Members of the Western Cape Liquor Organisation who say they are being targeted by authorities.

Township liquor traders say they are merely trying to make a living and provide a better life for their children, but feel like they are being targeted by the police.

In addition to this, they also fear the threat posed by the increasing number of chain liquor stores moving into the townships.

The Western Cape Liquor Organisation (WCLO), which represent traders, said they were frustrated that their traders were being shut down by police while chain stores continued to do business.

The WCLO likened the situation to that which existed under apartheid when township residents were not allowed to sell liquor and accused government of trying to discredit their businesses.

Their secretary Lefa Mapilo and organiser Neo Motinyane said their members were unhappy.

“We are targeted and yet there are chain stores that are allowed to do as they please in our areas. We should prioritise when licences are issued.

“These are our areas. We are not ashamed to sell liquor.

“The government should know that liquor problems are problems generally,” said Mr Mapilo.

He said the organisation had a code of conduct which all traders had to abide by and members were obliged to trade responsibly. “Why jail the breadwinner and a provider?

“We want to provide for our families. We want to take our children to schools like any other person.

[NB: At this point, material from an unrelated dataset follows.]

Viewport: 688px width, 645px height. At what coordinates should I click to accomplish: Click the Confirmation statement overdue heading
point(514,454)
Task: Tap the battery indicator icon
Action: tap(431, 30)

“We are also saying to the government, do not shut down our businesses, regulate them. We do not encourage people to sell liquor irresponsibly,” he said.

“We need to be respected. We know that we are part of the community so we cannot torment the same community we are in.

“The government criminalises and demonises our business and we are against that.

“We are aware that we can be a nuisance, by making noise, closing the roads and peeing on people’s walls,” he said.

However, Mr Motinyane also questioned the granting of liquor licences to stores close to schools such as Oscar Mpetha High and John Pama Primary in Nyanga, which he said were “within 50m” of the liquor store.

“You ask yourself who gave the licences to the store.

Had it been a township man, that store would long been closed down.

“We really need consistency on these issues That licence was not supposed to be granted,”he said.

Nyanga police spokesman, Captain Ntomboxolo Sitshitshi, said traders needed to do things the right way and emphasised that those running illegal businesses would be arrested.

Captain Sitshitshi said those who have licences will also be arrested if they do not comply with their licences.

“Compliance inspection is done and if they do not comply, police arrest them.

“They are suppose to operate according to their licence conditions. If not, they are charged. Remember liquor contribute a lot to crime.

She said those who would like to apply for liquor licences are welcome to visit the office of the Western Cape Liquor Authority for more information.

Western Cape Liquor Authority assistant director: communication, education and stakeholder relations, Nwabisa Mpalala, said the application process allows the public to provide comments for or against an application.

“Based on the information placed in front of the Liquor Licensing Tribunal (LLT), they consider the application and made their determination.

“This information is then presented in an application including representations from the public and other interested parties if it is submitted as part of the application.

“The decision of the LLT can also be taken on review to the Appeals Tribunal if interested parties are not agreeing to the outcome of the application,”she said, encouraging the public to do so if they are not happy with the outcome of the LLT.